Karl von Thun und Hohenstein was an Austrian officer who was notable for being the main Austrian commander at the Battle of Blumenau of the Austro-Prussian War.

Biography
Karl was born on January 24, 1803, in Vienna as the son of landowner Count Joseph Johann Anton von Thun und Hohenstein (1767–1810) and Countess Eleonore von Thun und Hohenstein, née Fritsch (1775–1834), and younger brother of politician Joseph Matthias von Thun und Hohenstein (1794 –1863).

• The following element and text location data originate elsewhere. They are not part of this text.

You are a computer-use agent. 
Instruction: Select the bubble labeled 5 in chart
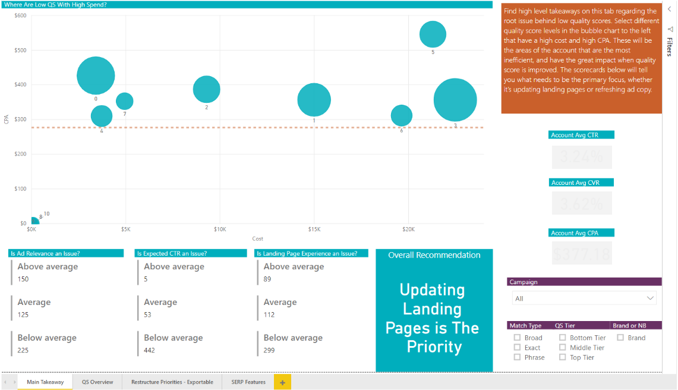click(x=433, y=34)
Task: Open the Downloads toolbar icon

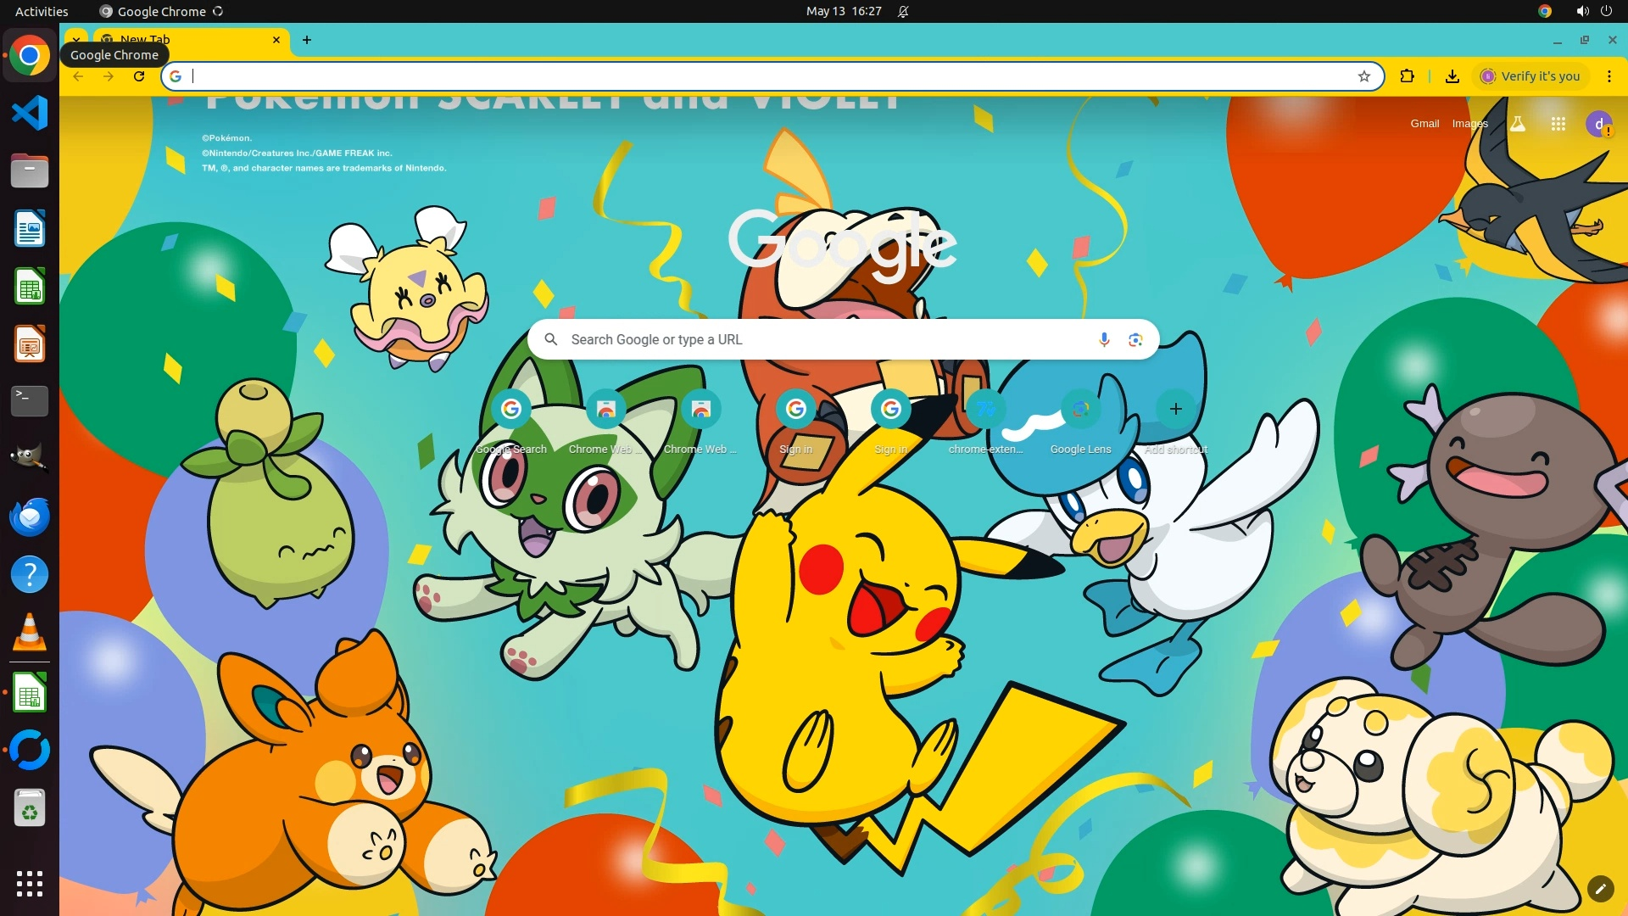Action: pyautogui.click(x=1452, y=76)
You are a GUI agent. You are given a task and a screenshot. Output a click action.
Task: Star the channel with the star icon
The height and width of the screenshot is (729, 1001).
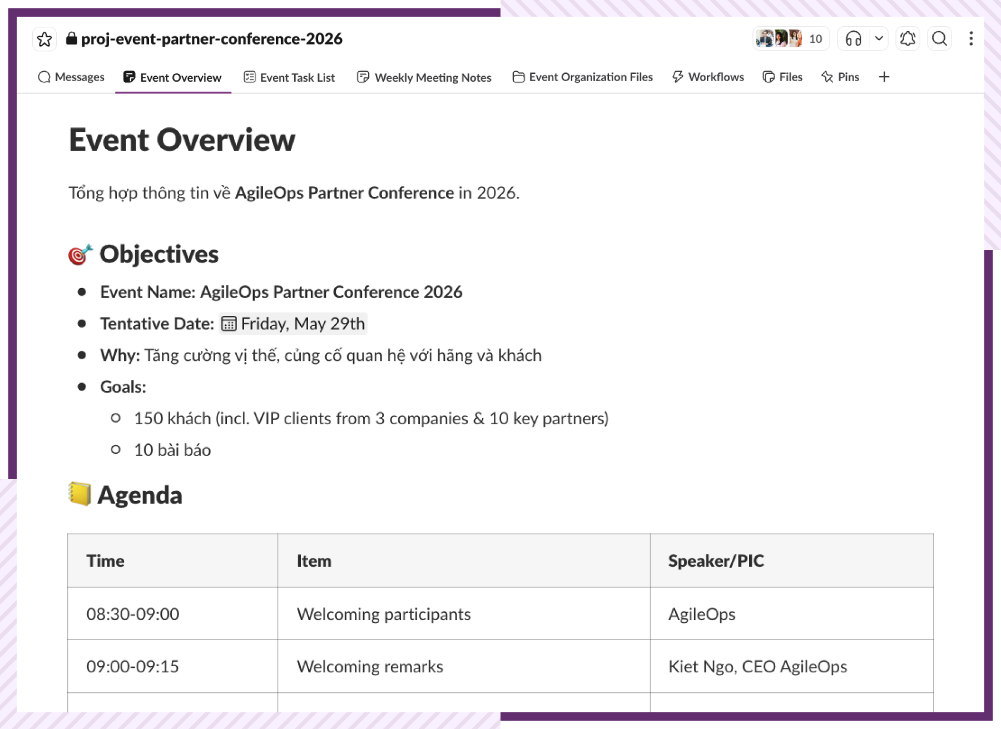tap(44, 39)
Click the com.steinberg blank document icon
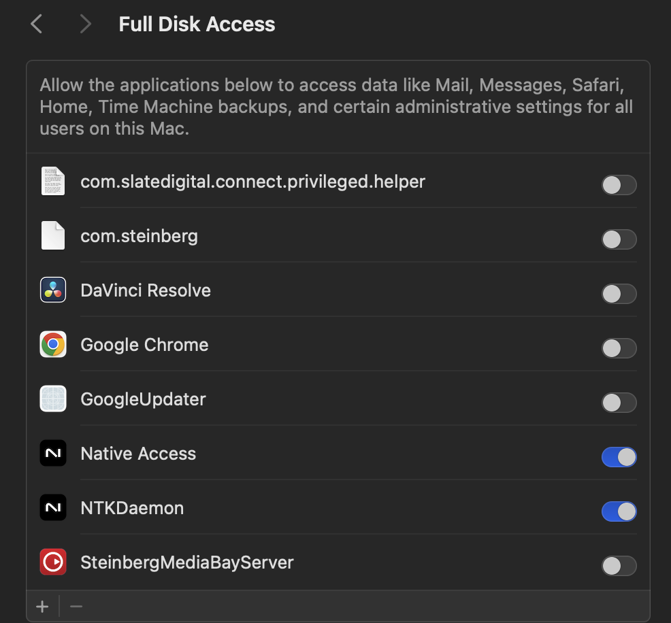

Count Thun began his military career in 1820 as a cadet in the cavalry and became a second lieutenant in 1821, a first lieutenant in 1826 and switched to the infantry in 1831 as a captain-lieutenant. In 1840 he became a major and in February 1848, to colonel and commander of the 3rd Infantry Regiment, with whom he took part in practically all battles of the First Italian War of Independence and as a major general and brigadier in the Hungarian Revolution of 1848 in the battles of Komárom and Temesvár. In 1850, he acted for a few months as a fortress commander in Budapest and shortly retired for a bit before returning as a brigadier in 1852. In 1854, he became a Field Marshal Lieutenant and General in Opava.

In the Second Italian War of Independence, he commanded the 15th Army Corps, which was newly formed to defend the coast, but was not deployed. He was subsequently commander of the VIII Corps in Italy. He was available again at the end of 1860 and from 1861 he served in Trieste as troop commander for the coast. In August 1862 he became commander of II Corps and commanding general for Lower and Upper Austria, Salzburg and Styria in Vienna. In the Austro-Prussian War in Bohemia, he led his corps under Feldzeugmeister Ludwig Benedek, which was involved in heavy fighting in the Swiepwald against Prussia. Hohenstein himself was slightly wounded in the Battle of Königgrätz. He was then available again but he finally retired in 1867 with the rank of Feldzeugmeister.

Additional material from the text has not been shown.